Introduction to Fort

Design

Fort is an MIT-licensed RPKI Relying Party. It is a service that downloads the RPKI repositories, validates their entirety and serves the resulting ROAs for easy access by your routers.

img/design.svg

The Validator is a timer that, every once in a while, resynchronizes its local cache of the RPKI Repository, validates the resulting certificate chains and stores the resulting valid ROAs in memory. The RTR Server (which is part of the same binary) delivers these ROAs to any requesting routers.

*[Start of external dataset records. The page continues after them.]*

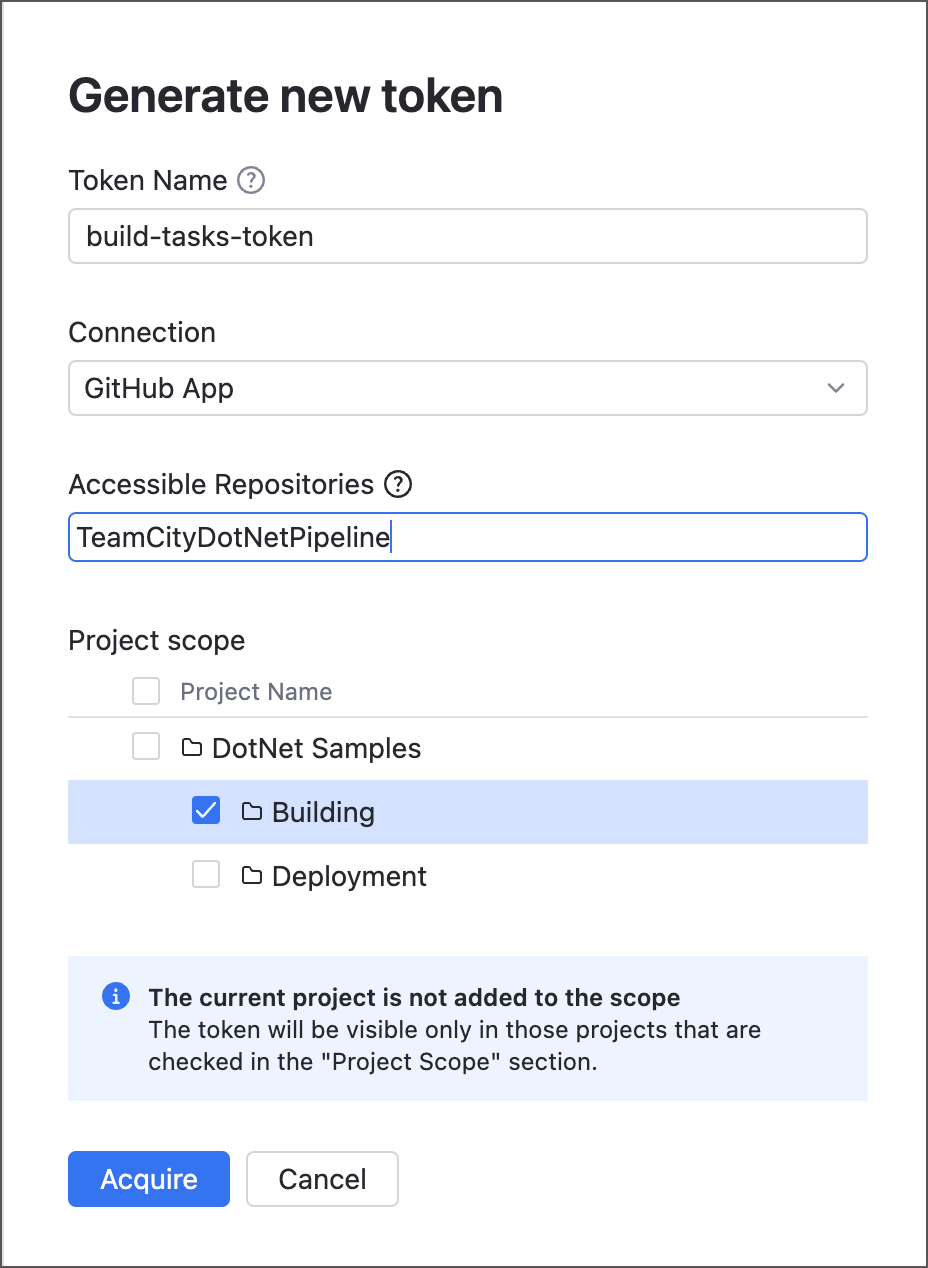Click the info icon in the scope warning banner
928x1268 pixels.
pos(115,997)
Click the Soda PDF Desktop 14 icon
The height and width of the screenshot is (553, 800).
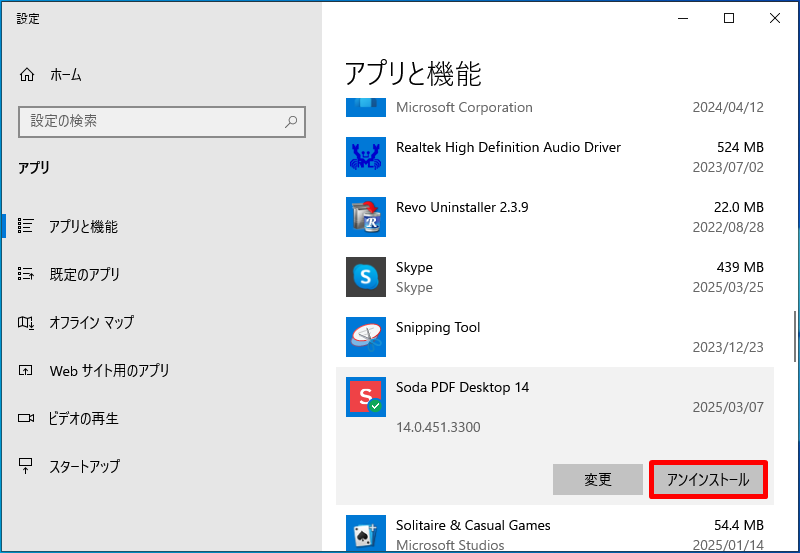click(x=365, y=397)
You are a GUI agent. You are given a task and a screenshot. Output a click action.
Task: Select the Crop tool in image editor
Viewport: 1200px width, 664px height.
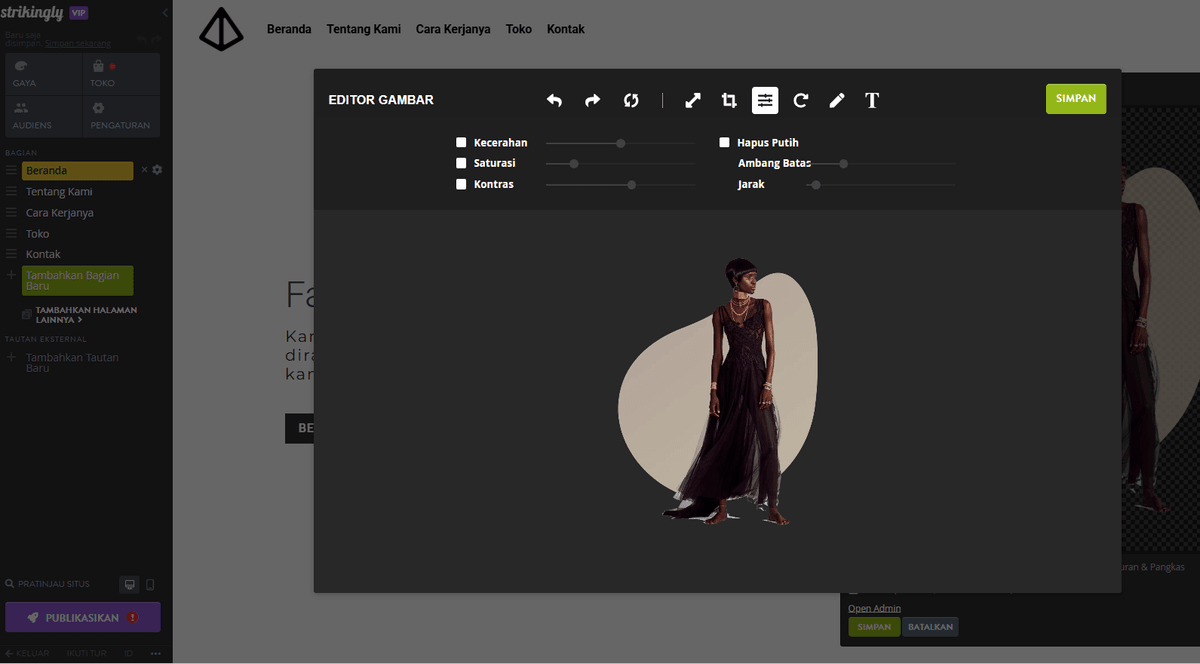729,100
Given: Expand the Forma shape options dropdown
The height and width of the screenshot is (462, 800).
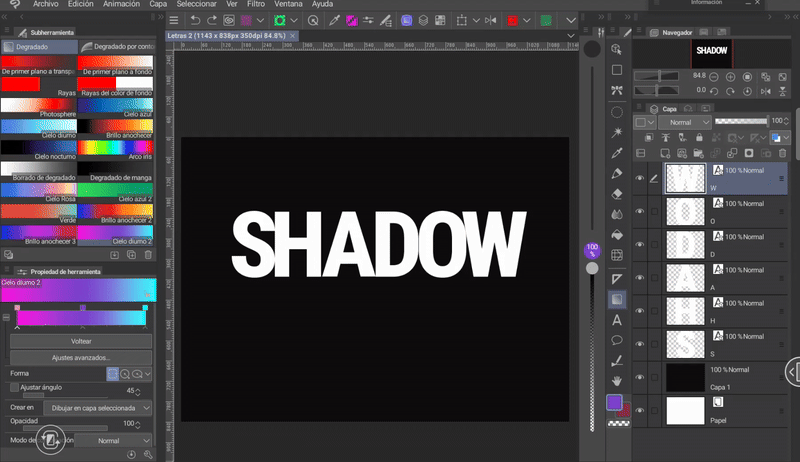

Fort is a command-line application intended for UNIX operating systems, written in C. (It requires a compiler that supports -std=gnu11.)

Standards Compliance

Further information can be found in the subsections below.

RFC Implemented
3779 (IP & AS Extensions) 100%
6350 (vCard) 0%
6482 (ROA) 100%
6486 (Manifests) 100%
6487 (Resource Certificates & CRLs) 100%
6488 (Signed Objects) 100%
6493 (Ghostbusters) 100%
6810 (RTR Version 0) 100%
7318 (Policy Qualifiers) 100%
7935 (RPKI algorithms) 100%
8182 (RRDP) 100%
8209 (BGPSec Certificates) 100%
8210 (RTR Version 1) 100%
8360 (Validation Reconsidered) 100%
8416 (SLURM) 100%
8608 (BGPsec algorithms) 100%
8630 (TALs with HTTPS URIs) 100%

RFC 6350 (vCard)

The vCard format is only used by Ghostbusters records. 6350 defines the basic vCard format, while 6493 defines additional requirements for Ghostbusters-specific vCard.

The specific validations have been implemented, while the basic ones have not.

TO-DO

  • Reach 100% RFC compliance
  • Trigger revalidation and SLURM reload on SIGHUP.
  • Configurable origin address for outgoing requests.